Apesar dos corpos à mostra, da imensidão de
seios, bundas e outras maravilhas que podemos encontrar num simples abrir de windows, nossos tabus crescem
mais do que repolhos. Preocupada com o inevitável pendor humano a extremar-se
nesse campo onde se mistura o prazer, a dor, o desespero e até a morte, a
sociedade organizada legou às escolas a responsabilidade de explicar aos jovens
como funciona,
naquelas tediosas aulas de educação sexual — as quais, se não me engano, foram
coerentemente devolvidas à gaveta de projetos na primeira oportunidade.
Não há nada mais inútil numa escola
que professores estressados, tentando vencer o currículo programático ditado pelo governo. Grande parte desses
profissionais seriam corretamente substituídos por psicólogos capazes de ter
com os alunos uma conversa franca sobre suas carências e seus desejos mais profundos,
aquilo que realmente importa para pessoas que têm entre doze e dezoito anos.

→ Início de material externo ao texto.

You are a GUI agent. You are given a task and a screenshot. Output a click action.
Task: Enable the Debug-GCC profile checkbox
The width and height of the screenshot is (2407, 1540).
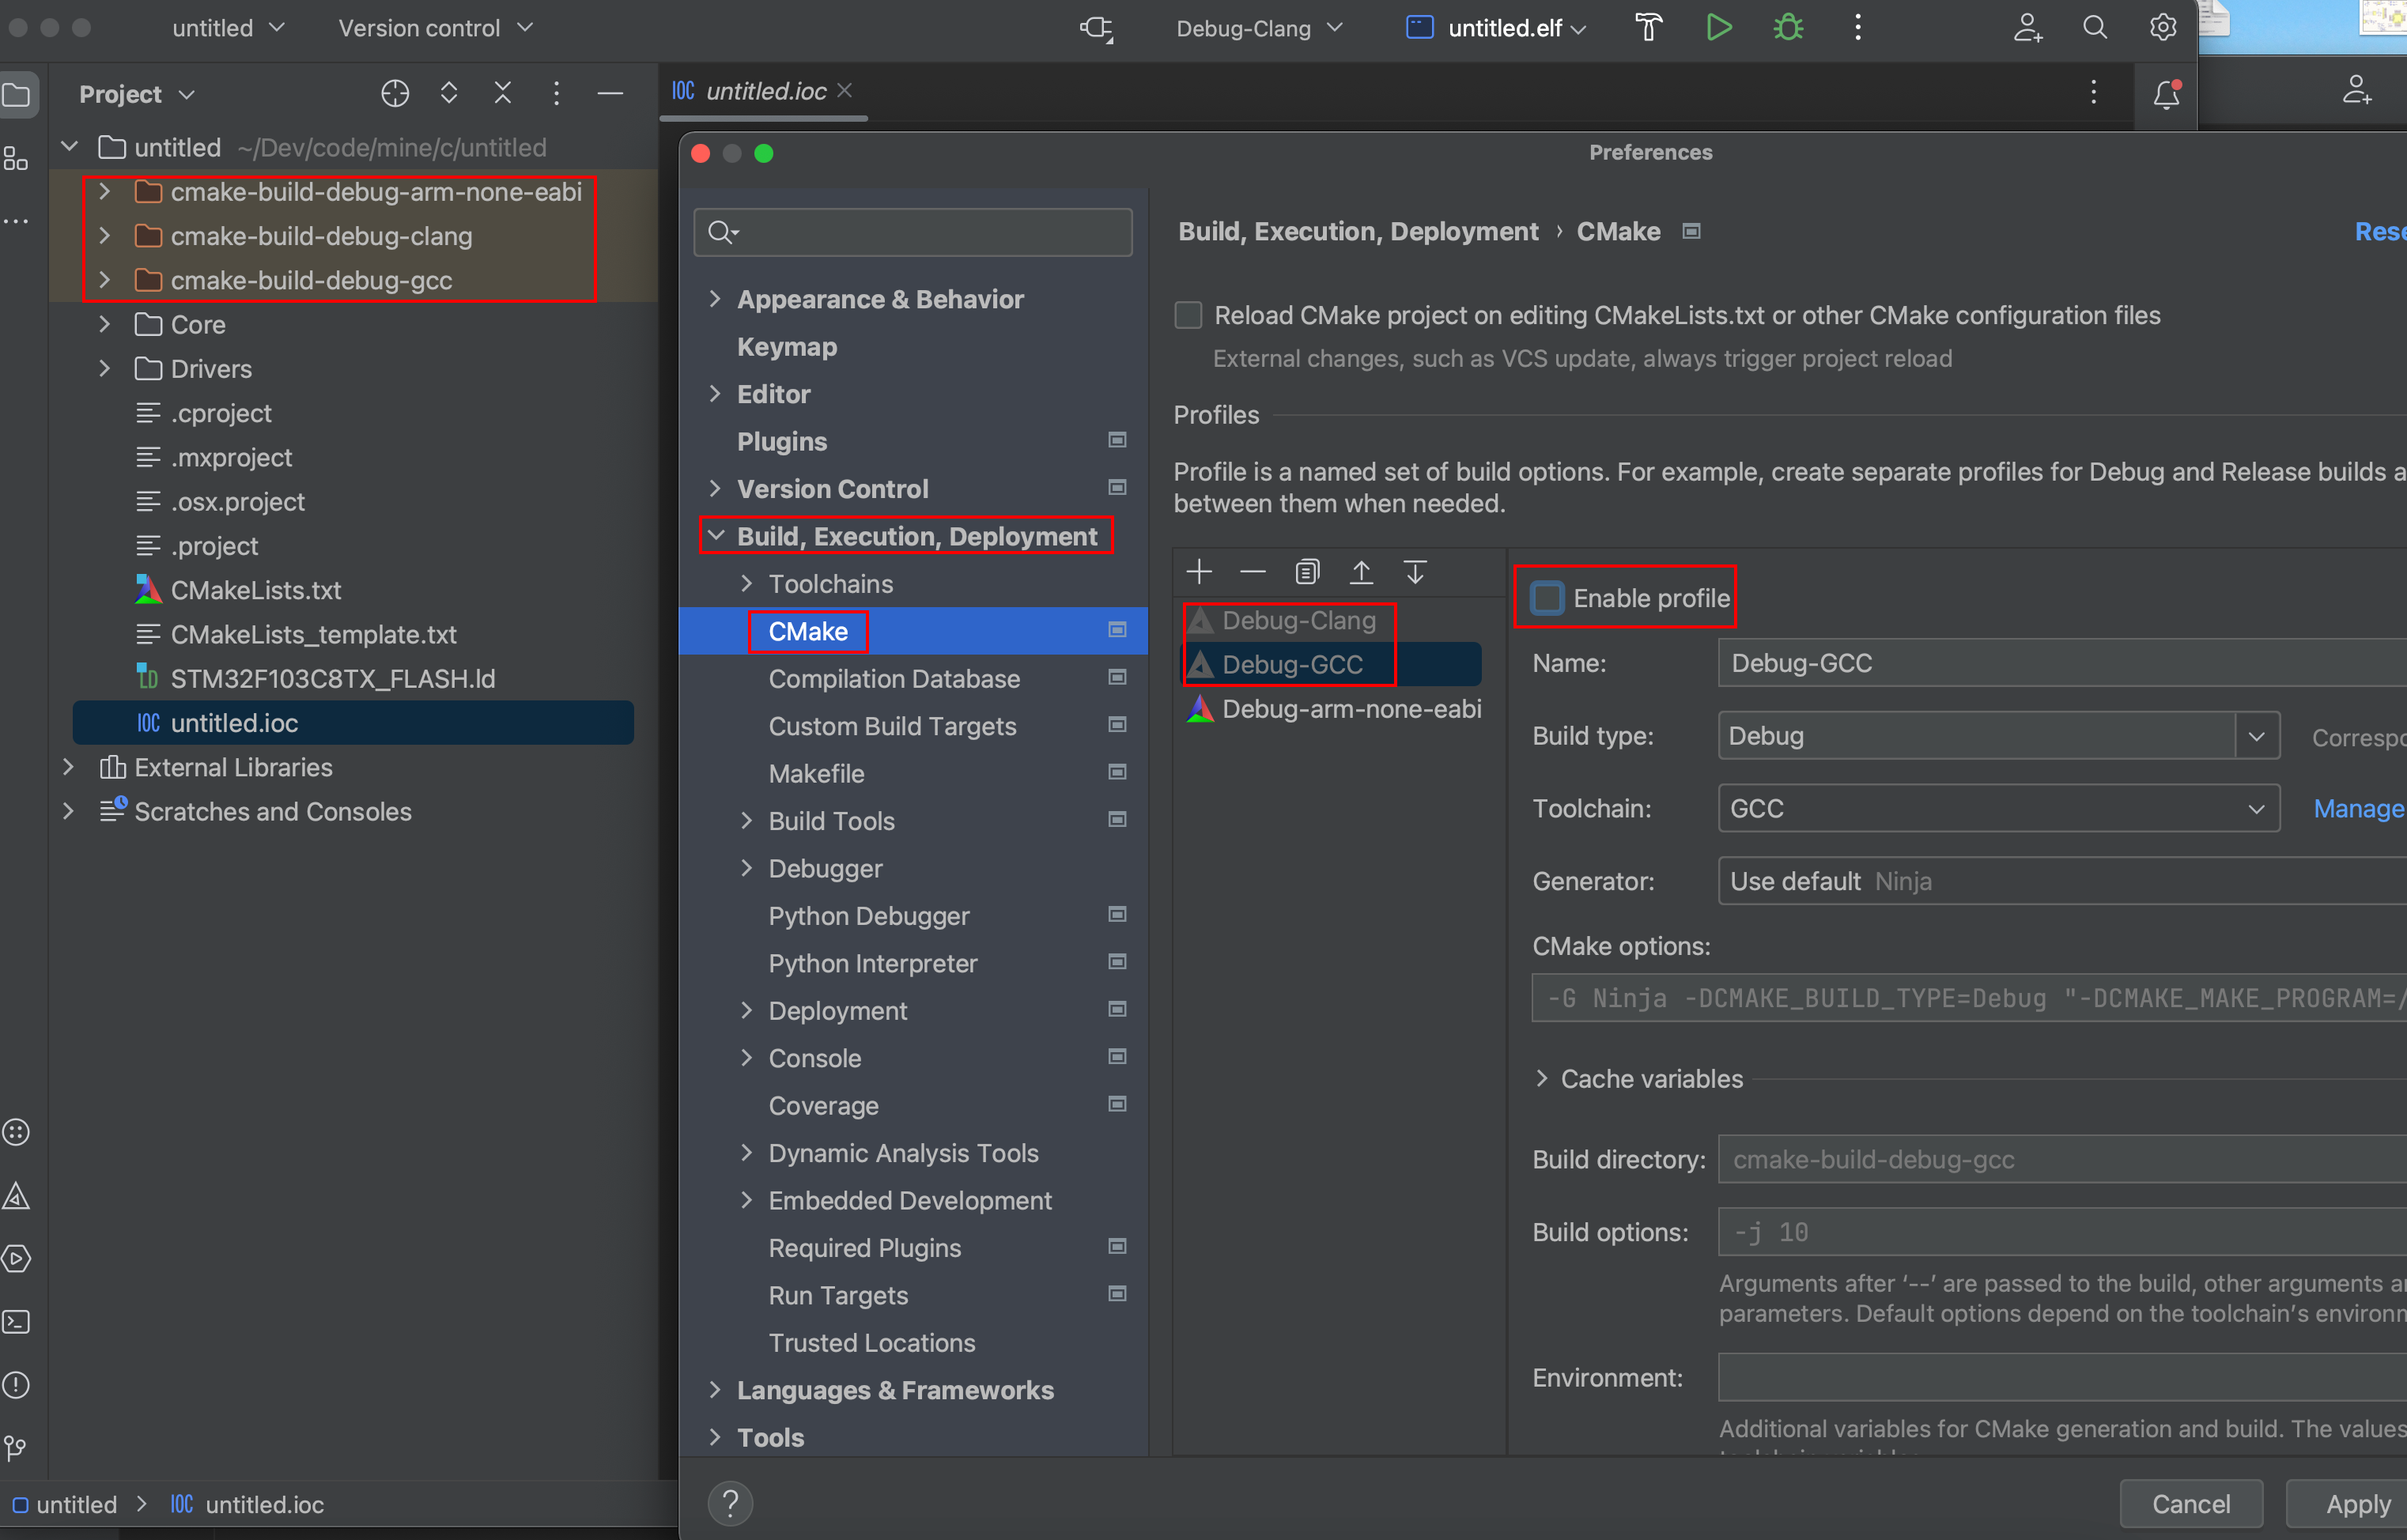click(x=1547, y=598)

Alguns outros profissionais, versados em Ciências, poderiam ser utilizados, não
para repassar aquelas fórmulas e teorias que os alunos esquecem tão logo
abandonam a sala, mas para mostrar a beleza e o mistério manifestado nos
mínimos fenômenos naturais, como o desenvolvimento de uma semente e a explosão
de uma estrela.
Transformamos em banalidades as
maravilhas que ocorrem debaixo de nossos narizes e a escola confirma: as
experiências adquiridas pelos alunos fora dos muros da instituição não possuem
qualquer valor, pois não podem ser enquadradas em fórmulas e não estão
incluídas no currículo programático. Uma semente de feijão, fosca, marrom e sem
graça, escondida na terra, converter-se numa inflorescência espontânea,
colorida e vibrante, pede algo mais que uma mera explicação de como se
reproduzem as dicotiledôneas. Mas qual professor fala da poesia desse fenômeno
extraordinário? Um corpo de tetas, brotado de outros corpos, assumindo
individualidade e caminhando-se para saciar os estímulos provocados por outros
corpos, é muito mais do que explicam os livros de fisiologia médica.

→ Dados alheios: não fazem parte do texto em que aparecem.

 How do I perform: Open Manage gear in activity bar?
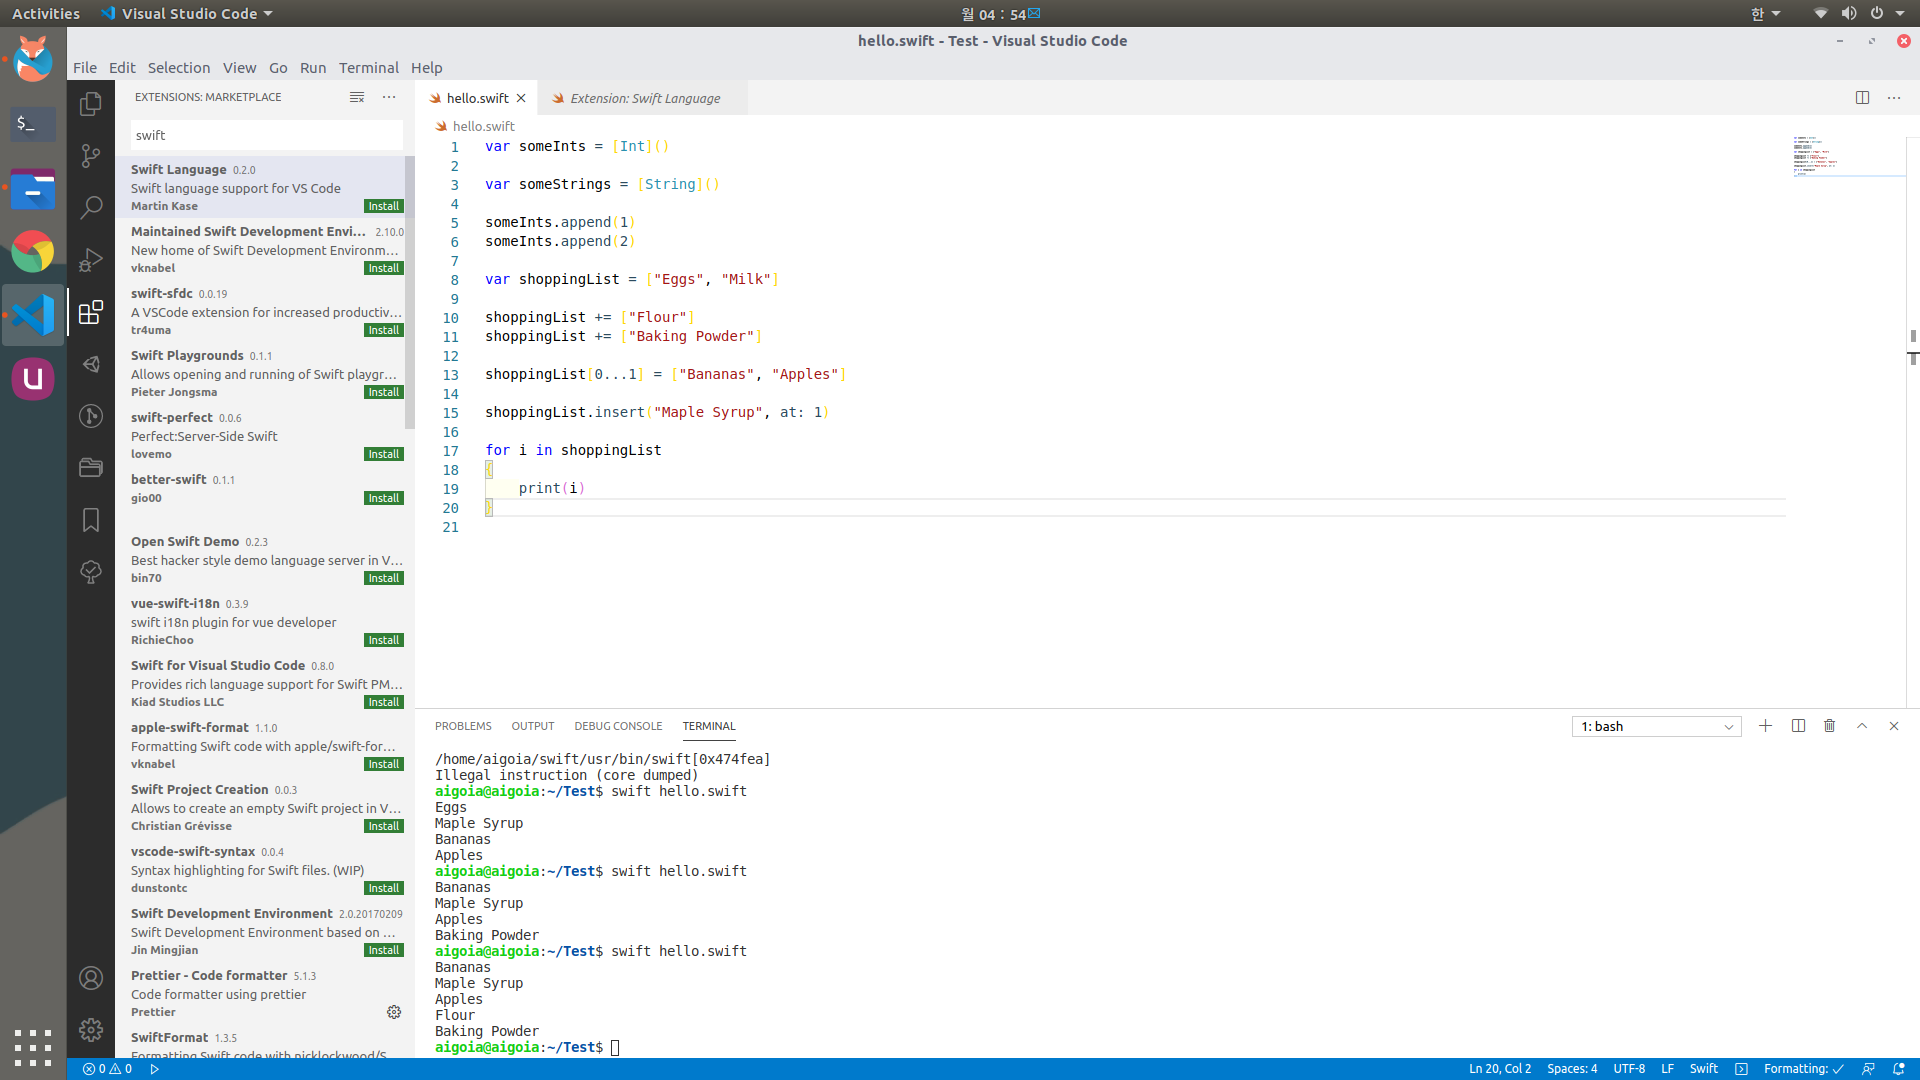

Escolas que pretendam formar boas
consciências devem atentar para o que destaca um cidadão de fato de um robô. A
matemática, a química e a física não criaram pessoas melhores. Proporcionam
conforto material, mas atulharam nossas mentes com imagens febris e ruídos
ensurdecedores.
As grandes vítimas das nossas omissões, como sempre, são os mais fracos,
os jovens. E mais recentemente, as crianças, que também sentem o bombardeio.

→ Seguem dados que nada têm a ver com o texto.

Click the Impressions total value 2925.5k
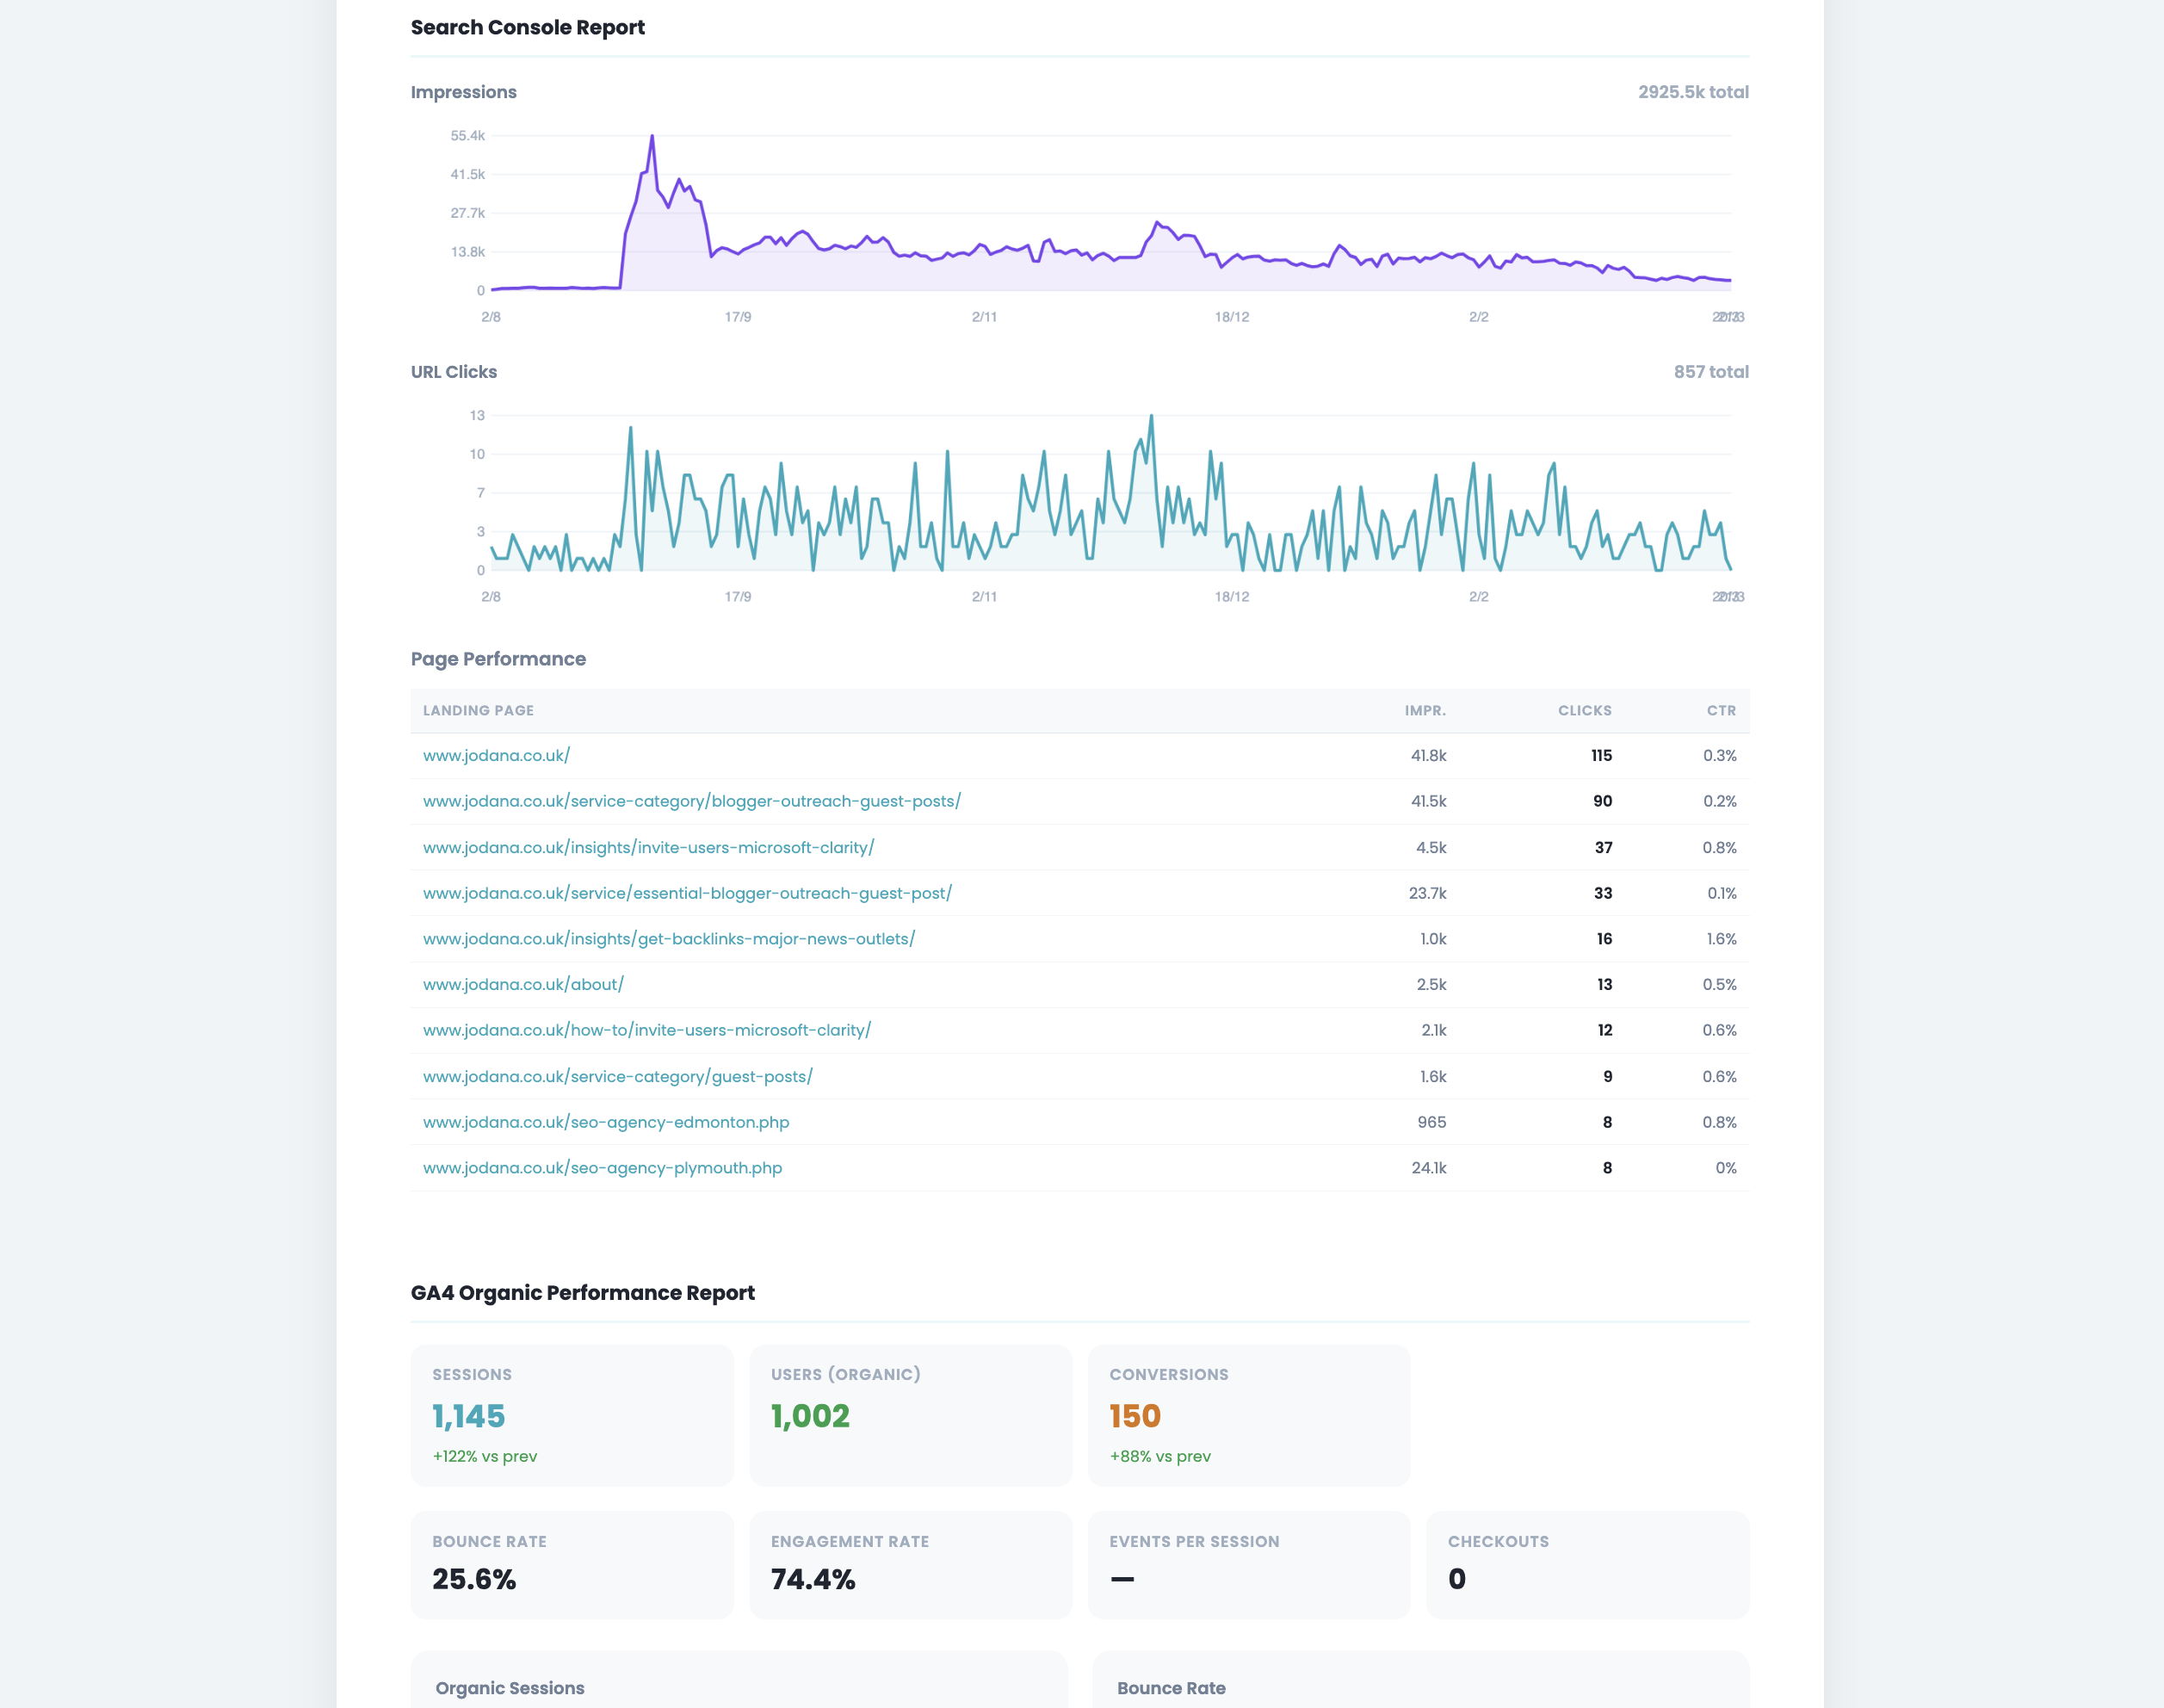pyautogui.click(x=1692, y=91)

Não conversamos de verdade com eles, porque perdemos o contato. O tecido social
torna-se cada vez mais amarrado nos velhos dogmas, mostrando rupturas aparentes
para satisfazer os mais inquietos, mas tramando nas profundezas contra qualquer
manifestação de luminosidade fora dos arquétipos do mercado. A leitura espontânea, a percepção
poética, a descoberta do maravilhoso nas coisas simples, têm feito equilibrar o
gráfico da nossa humanidade, enquanto o programa escolar o empurra para baixo.